+++ 読解文

手紙に看板、暖簾(のれん)、提灯(ちょうちん)…。番組でよく使われるそれら小道具に書かれている文字は、ベテランの美術スタッフによるもの。その人、宇野龍之介さんは何百人いや何千人もの筆跡をスラスラと書き分ける、恐るべき職人技の持ち主なのです。
そこで「黄門いろはがるた」コーナーでおなじみの神先さんと宇野さんの仕事場を訪ねました。
このお仕事に就いた経緯は?
宇野:
もともと私の親父が、セットで使う絵や文字を書いていたんです。
私は美術学校を卒業して、その親父の助手をしたのがきかっけ。当時は映画全盛期で、ここで親父の絵を手伝いながら、家では映画のタイトル文字も書いていました。
それから正式に東映太秦映像のスタッフになって、30年ほど前からは筆文字の専任でやってます。
↓左が宇野さん、右が神先さん

神先:
世の中に絵描きさんはいっぱいいるけど、この仕事はスピードが要求されるから普通の絵描きさんでは務まらない。
その点、お父さんは注文された襖絵や障壁画を一晩で仕上げてしまう、本当に速かった。
筆文字も見事で、初期の『水戸黄門』のスタッフロールの人名は全部、宇野さんのお父さんによる手書きでした。
ふだんの仕事の流れは?
宇野:
助監督が原稿を持ってきて、そのシチュエーションを説明してくれるんです。
「楷書(かいしょ)で」とか、「読めないくらいの崩し文字で」とか注文があった場合はそのように書く、という具合で、作業の流れは極めて単純ですよ。
神先:
でも、例えば手紙なんかで現代言葉の原稿が来たら、全部、江戸時代の表現に直さないといけないから大変でしょう?
宇野:
昔はそういうこともあったけど、最近は助監督がかなり熱心に調べてくれてあるから、そんなに苦労することはないですね。

++++++
+++ 提供資料

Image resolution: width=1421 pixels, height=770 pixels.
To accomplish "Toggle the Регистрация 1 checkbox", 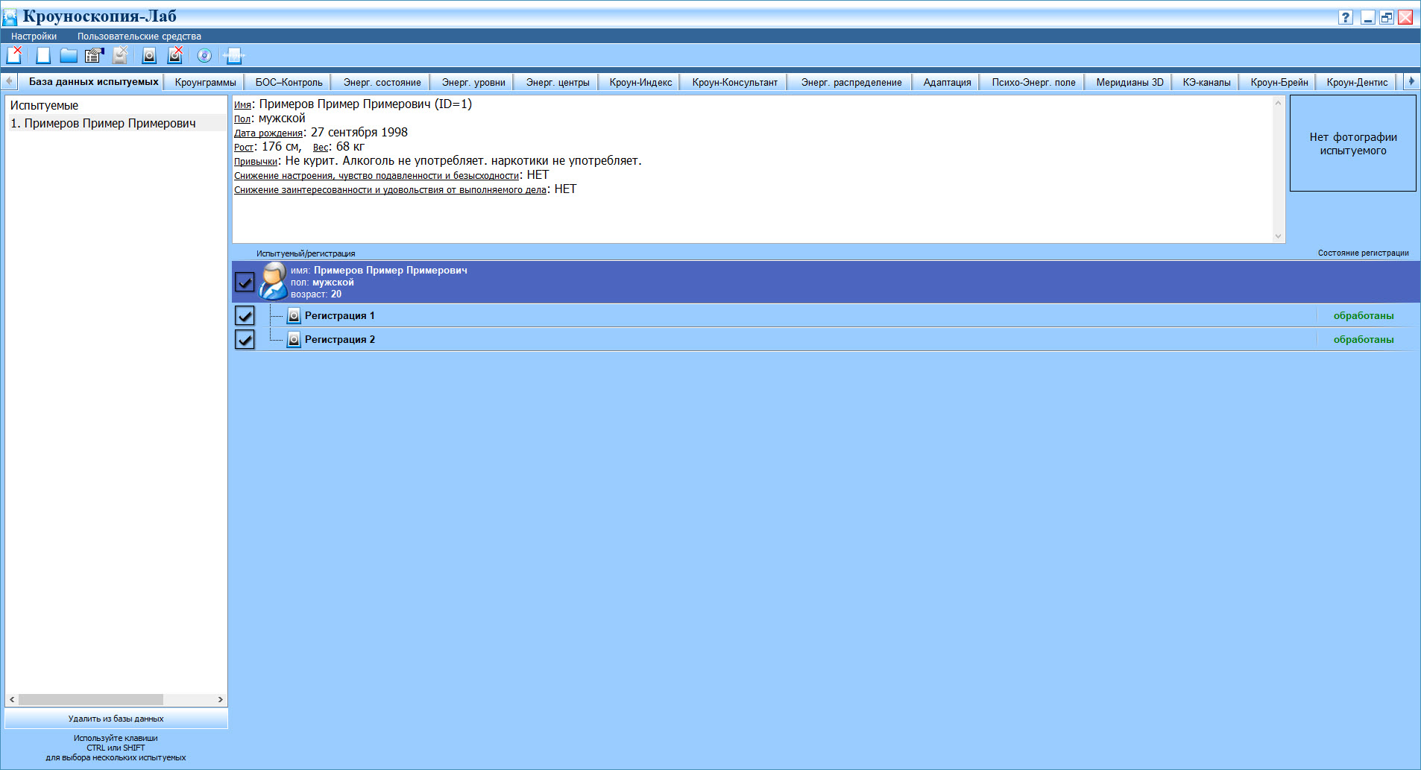I will pos(245,315).
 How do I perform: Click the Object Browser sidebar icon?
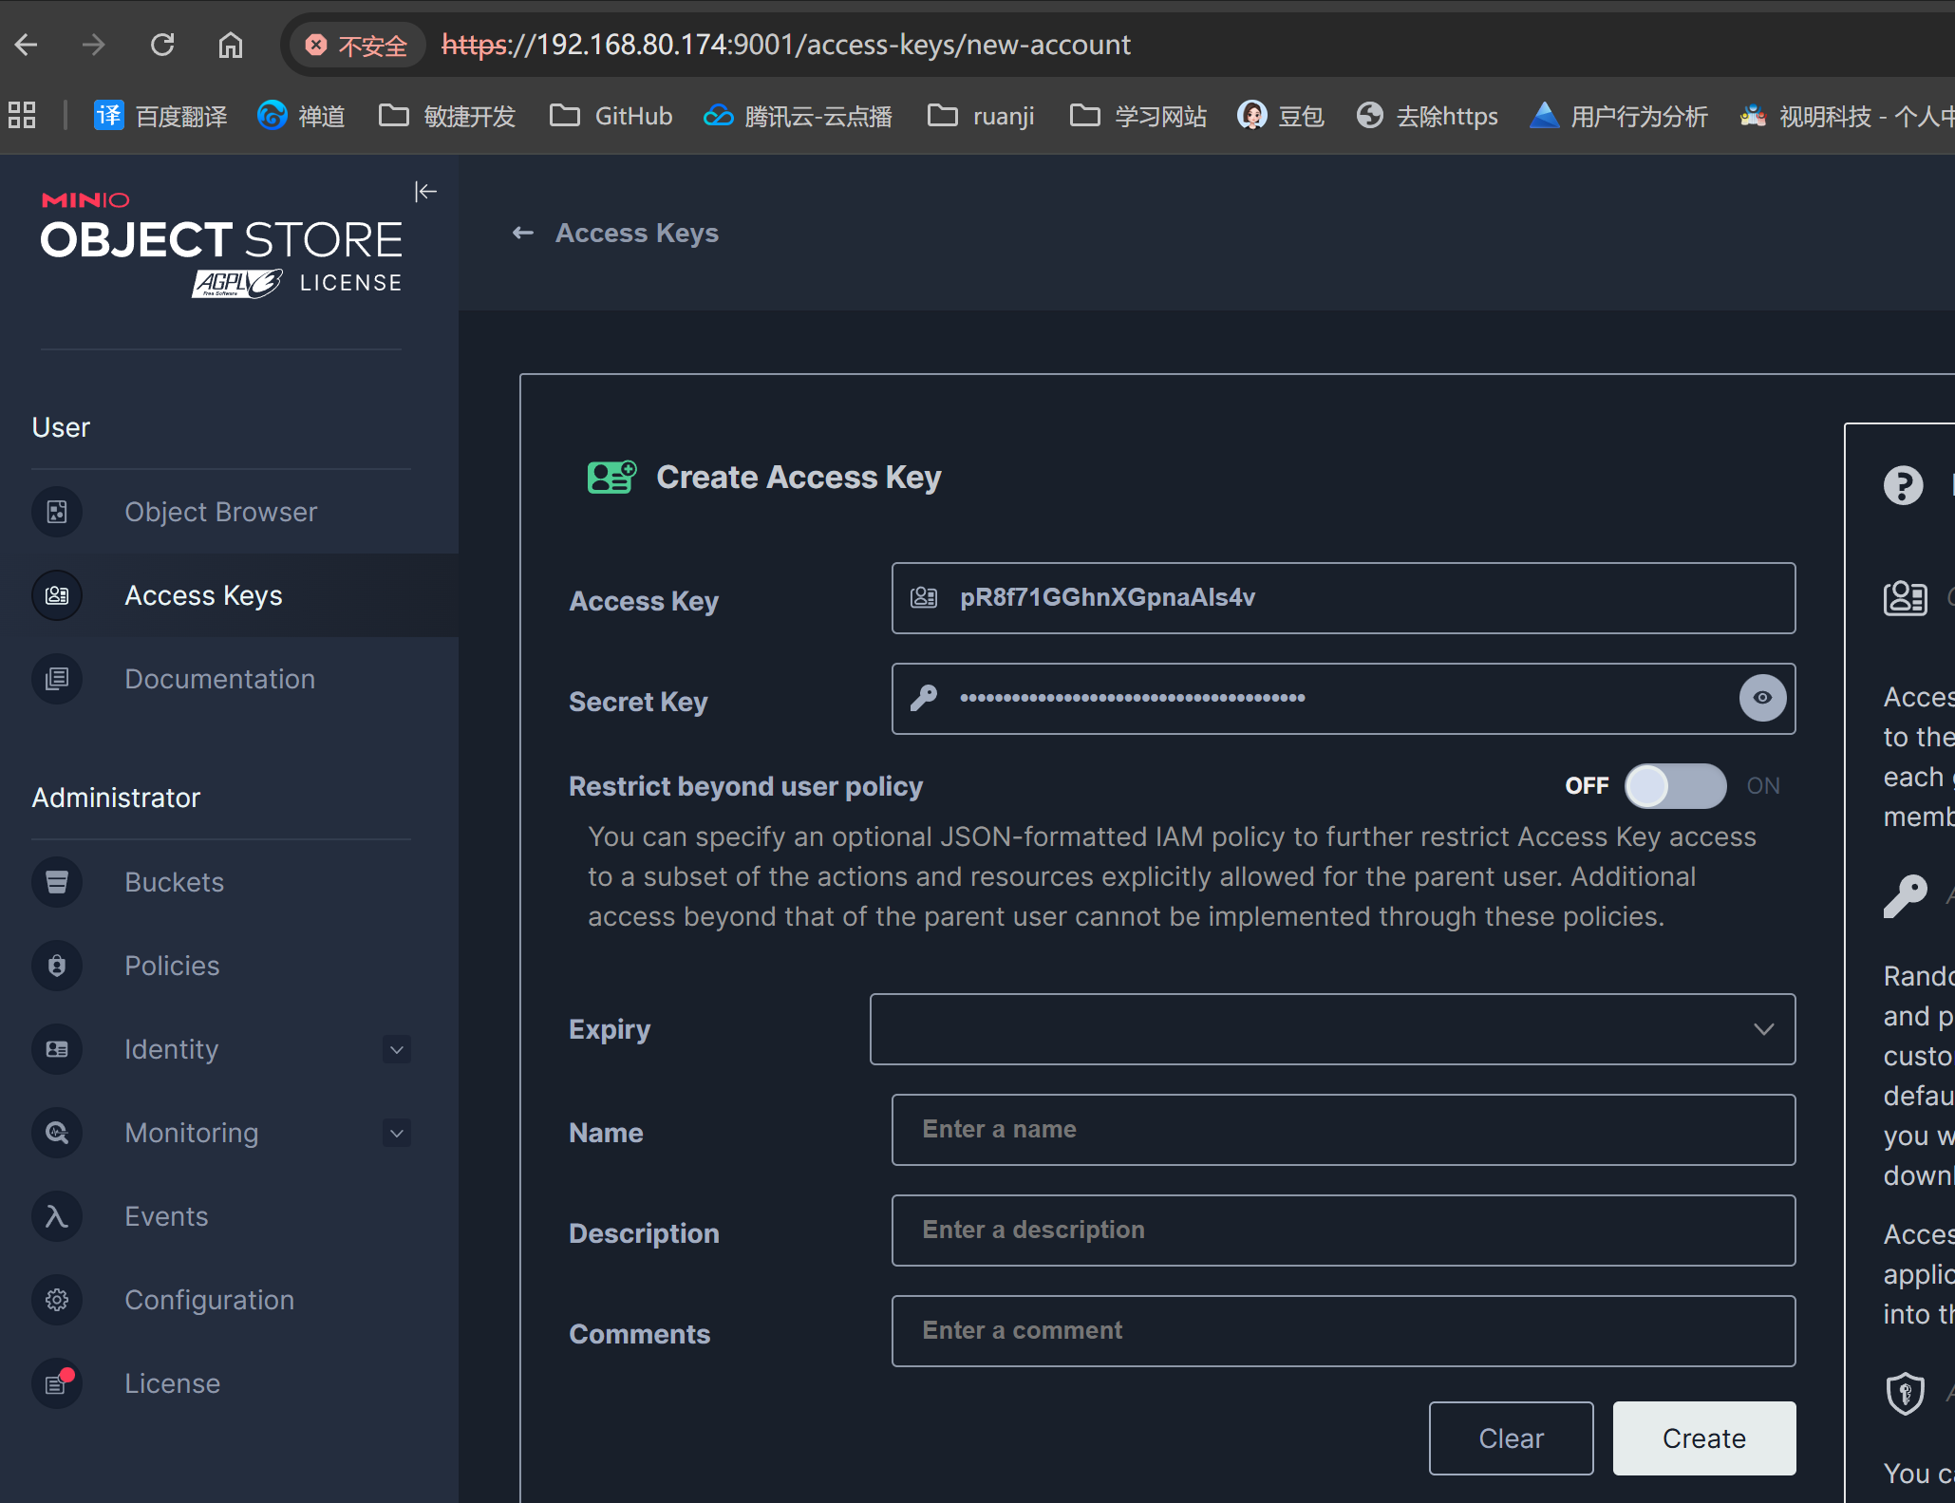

++++++

> **作業内容**:
1. 読解文の冒頭で、番組でよく使われる小道具として挙げられている品をすべて書き出してください。
2. 読解文の「それから正式に東映太秦映像の」から「お父さんによる手書きでした。」までの範囲を、「一晩」を「二日」に更新したうえで示してください。

> **演習の解答**:
1. 手紙、看板、暖簾(のれん)、提灯(ちょうちん)

2.
それから正式に東映太秦映像のスタッフになって、30年ほど前からは筆文字の専任でやってます。
↓左が宇野さん、右が神先さん

神先:
世の中に絵描きさんはいっぱいいるけど、この仕事はスピードが要求されるから普通の絵描きさんでは務まらない。
その点、お父さんは注文された襖絵や障壁画を二日で仕上げてしまう、本当に速かった。
筆文字も見事で、初期の『水戸黄門』のスタッフロールの人名は全部、宇野さんのお父さんによる手書きでした。